• [Study text]:
▼
Bioinformatics
Read processing and variant calling were performed using the Fast-GBS pipeline with default parameters (Torkamaneh, Laroche, Bastien, Abed, & Belzile, 2017), which demultiplexes with sabre v1.000 (Joshi, 2011), trims with cutadapt v1.14 (Martin, 2011), maps with BWA MEM v0.7.12-r1039 (Li & Durbin, 2009) and calls variants with Platypus v0.8.1 (Rimmer et al., 2014). This produced a large SNP dataset which was then further filtered with plink v1.90b4.6 (Purcell et al. 2007). Sites were removed if there were missing calls for more than 10% of the samples or had less than 0.01 minor allele frequency. Individuals that were missing calls at 50% or more sites were also removed.
To identify clonal replicates among collected plants, all samples were included in a principal component analysis (PCA) performed with plink (Purcell et al., 2007); within each visually identified genotype cluster in the PCA, a pairwise genetic distance matrix was constructed. To produce a group-specific similarity threshold to identify identical genotypes, we then created a histogram of distances and heuristically chose a threshold that separated the first and second peaks (see Fig. S1). Refined variant datasets were then created with duplicate genotypes removed; for each set of duplicate genotypes, only the accession with the highest coverage was retained.
To prevent biases due to multiple collections of the same genotype, minor allele frequency and missing data filters were repeated in plink for the dataset consisting of unique genotypes only. An additional PCA was then performed on this dataset. To assess population structure within diploid P. vaginatum , ADMIXTURE v1.3.0 (Alexander, Novembre, & Lange, 2009) analysis was performed on a further reduced dataset comprising coarse- and fine-textured diploids, with assumed population numbers ranging from K = 2-6. Cross validation error estimation was used to determine the optimal K.
▲
• [Stored items]:
▼
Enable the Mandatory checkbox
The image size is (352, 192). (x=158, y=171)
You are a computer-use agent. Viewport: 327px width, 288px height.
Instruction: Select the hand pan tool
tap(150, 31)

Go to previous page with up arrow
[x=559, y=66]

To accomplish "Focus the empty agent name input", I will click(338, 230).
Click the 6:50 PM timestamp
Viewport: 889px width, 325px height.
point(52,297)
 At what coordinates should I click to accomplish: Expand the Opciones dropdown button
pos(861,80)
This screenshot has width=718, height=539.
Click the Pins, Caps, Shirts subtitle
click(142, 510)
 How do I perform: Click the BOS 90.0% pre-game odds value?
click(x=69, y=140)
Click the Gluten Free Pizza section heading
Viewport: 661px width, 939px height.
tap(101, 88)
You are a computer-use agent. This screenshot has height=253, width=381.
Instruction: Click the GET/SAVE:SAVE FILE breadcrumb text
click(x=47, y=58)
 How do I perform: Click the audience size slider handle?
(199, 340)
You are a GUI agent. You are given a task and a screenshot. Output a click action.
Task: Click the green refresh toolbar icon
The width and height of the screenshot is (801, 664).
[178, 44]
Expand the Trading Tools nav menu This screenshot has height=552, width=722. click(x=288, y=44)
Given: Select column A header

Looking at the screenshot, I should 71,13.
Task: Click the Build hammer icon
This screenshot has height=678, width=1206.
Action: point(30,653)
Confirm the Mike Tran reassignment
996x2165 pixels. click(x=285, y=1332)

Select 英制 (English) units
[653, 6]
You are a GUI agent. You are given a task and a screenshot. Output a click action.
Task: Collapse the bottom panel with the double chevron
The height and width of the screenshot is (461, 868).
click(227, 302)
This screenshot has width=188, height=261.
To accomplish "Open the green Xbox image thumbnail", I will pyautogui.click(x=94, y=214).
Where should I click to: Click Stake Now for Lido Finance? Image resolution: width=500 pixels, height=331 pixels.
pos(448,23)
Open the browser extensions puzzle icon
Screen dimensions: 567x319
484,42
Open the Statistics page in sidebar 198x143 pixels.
▲
• [What the exercise asks]:
In the bioinformatics text, what range of assumed population numbers was used in the ADMIXTURE analysis? The records are not needed for this task.

• [Answer space]:
K = 2-6